Dostoyevski; “Her insan herkes karşısında her şeyden sorumludur” diyor.
 O halde biz de yazarı;
Çağının sorunlarına sırt çevirmeyen
Toplumun yaşamında bulunan bütün sorunlar hakkında sorumluluk taşıyan
Özgürlük isteyen
Hak ve hukuk konusunda duyarsızlık göstermeyen
Köleliği onaylamayan
Değişimin peşinde olan kişi olarak tanımlayabiliriz. Bu tanımlama doğaldır ki yazarı toplumun diğer bireylerinden ayırır ve öncü konumuna getirir.
Haksızlık karşısında, yanlışın karşısında sesini çıkarmak gibi bir sorumluluk taşıyan aydın ve yazarların değişim konusunda üzerlerine düşen görevi de yapmaları gerekmektedir.
Doğrunun peşinde, haklılığın peşinde olan yazar ile cebinin peşinde mevkinin peşinde olan yazarları ayırmak gerekiyor. Yanlışın borazanlığını yapan, güçlünün destekçisi olan, sırf kendisindendir diye sessiz kalan veya destekleyen yazarların yazdıkları yazıları sorumsuzluk örneği olarak bir kenara koymamız gerekiyor. Doğruyu söylemek ve yazmak yazarın temel görevi olmalıdır.
Sorumlu,
Barıştan yana,
Çözüme katkı sunan,
Doğrudan taviz vermeyen,
Sıkıntıları göğüsleyen kişidir yazar.
Peki, bunu yapanı ne yaparlar?
Dokuz köyden kovarlar!
Zaten bu yüzden onuncu köyün sakinidir yazarlar ve aydınlar!

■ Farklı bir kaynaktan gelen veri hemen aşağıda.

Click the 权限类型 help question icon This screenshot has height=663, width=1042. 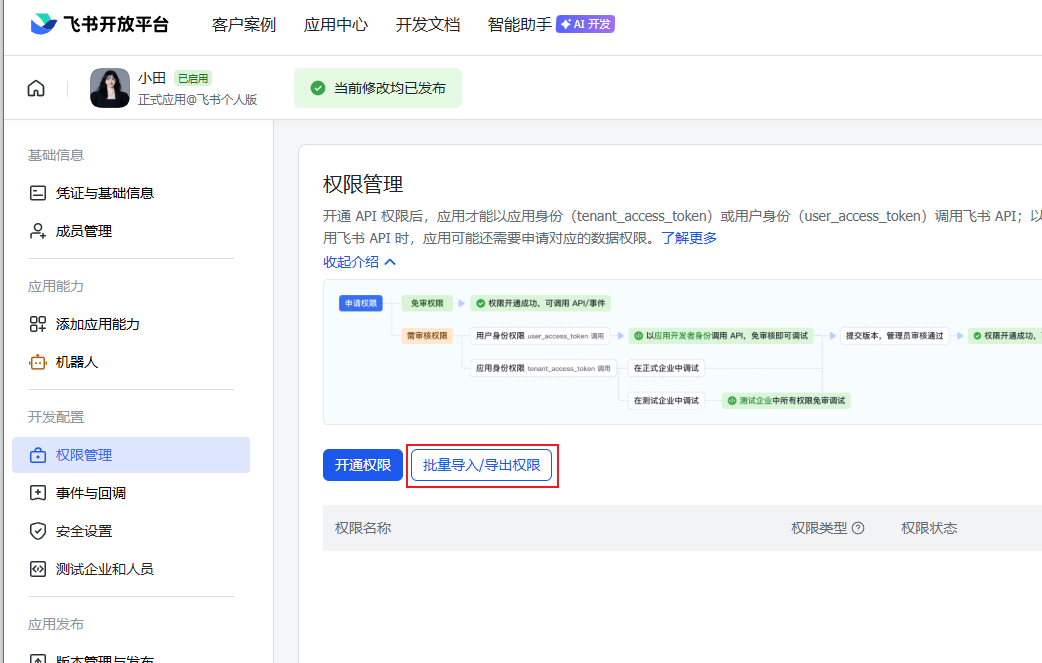click(x=857, y=528)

Toplumda olup bitene yabancı olan, Toplumun tarihsel mirasına sahip çıkmayan, Toplumun gelenek ve göreneklerini kayıt altına alıp yaşatılması için çaba göstermeyen, Toplumdaki haksızlıklar karşısında ezilenden yana tavır koymayan, özgürlükler için mücadele etmeyen, herkesin korktuğu ortamda gerçekleri söylemekten kaçınan kişiler toplumun aydını ve de yazarı olabilirler mi?
Elbette olamazlar.
Yazar çağının gerçeklerini gören, bu gerçekler ışığında yaşadığı toplumun değişim evresine katkı sunan, toplumun özgürlüğü için çırpınan kişidir ve bu onun aynı zamanda sorumluluğudur.

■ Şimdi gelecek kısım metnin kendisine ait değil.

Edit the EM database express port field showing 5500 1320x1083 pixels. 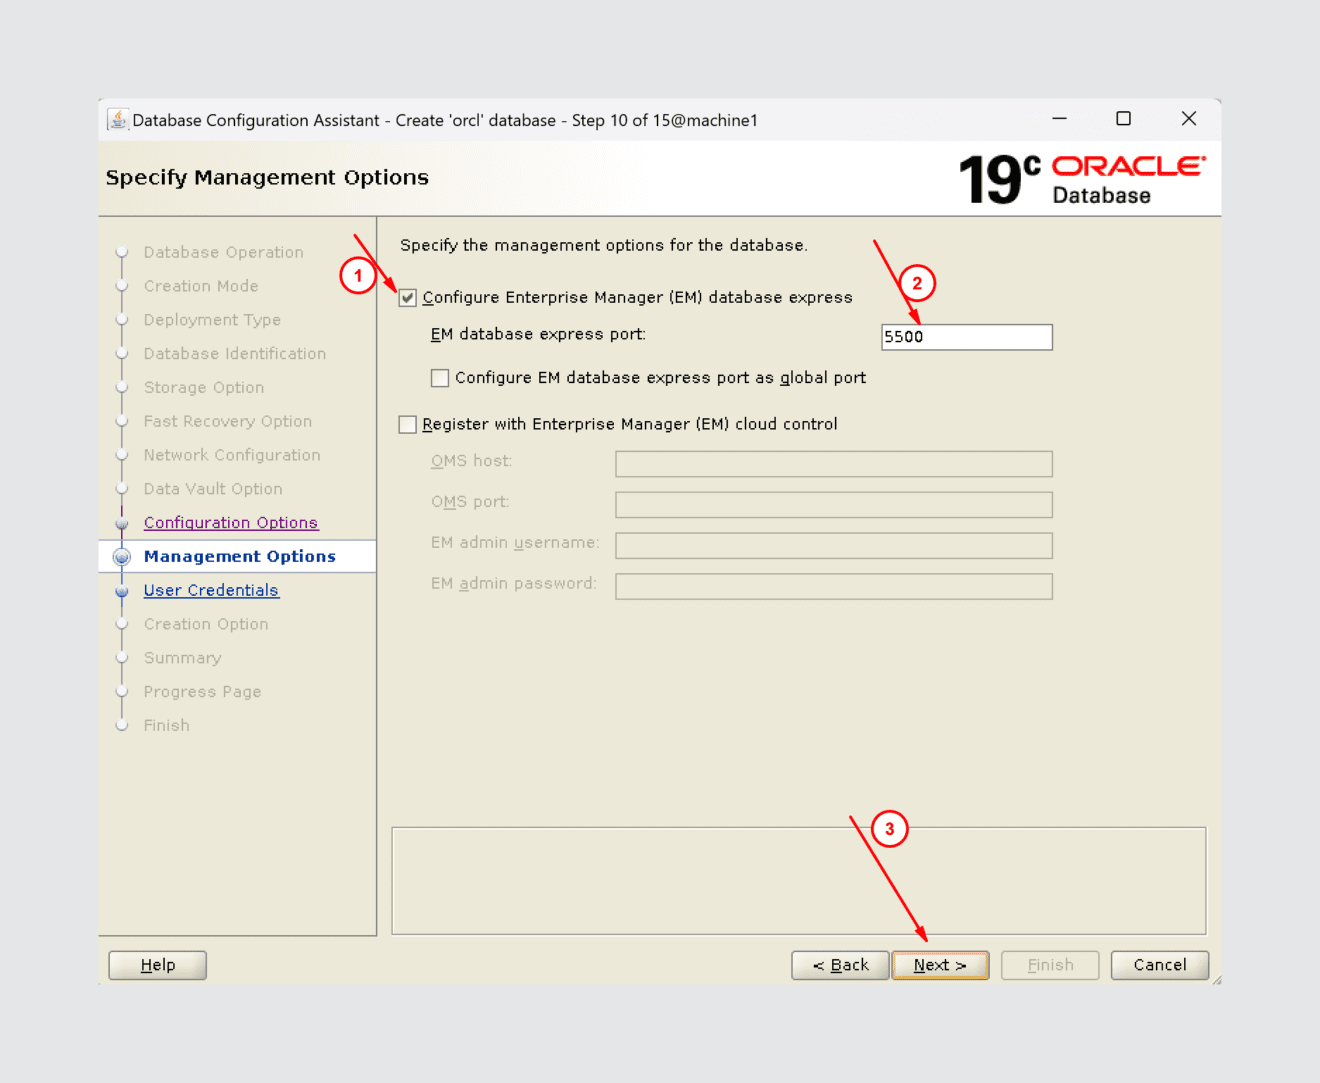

Yazar bunları yaparken bir beklenti içinde de değildir, olamaz. Düşüncelerini dile getirir, öğrendiği ve bildiği gerçekleri yazar ve okurları ile toplumu ile paylaşır. Kendini toplumundan soyutlamaz. Toplumun değerleri ile değerlenir ve bu değerleri koruma ve geliştirmenin mücadelesini verir. Böyle yaptığında topluma mal olur. Çünkü yazar eserleri ile yaşayacağını bilir. Yazdığı eserler ne kadar toplumu ve toplumsal yaşantıyı yansıtıyor ise o kadar gerçekçidir. Toplumun özgürlüklerini artırmaya ne kadar katkı sunuyorsa o kadar özgürlükçüdür. Ezen ile ezilen arasında ne kadar ezilenden yana tavır koyuyorsa o kadar demokrat ve doğrucudur. Bu da ancak toplum ile kendisi ile barışık olmasıyla mümkün olur. Yazar kendisi ve toplumu ile barışık olmak zorundadır. Barışık olmazsa zoru başarma konusunda yaratıcı olamaz.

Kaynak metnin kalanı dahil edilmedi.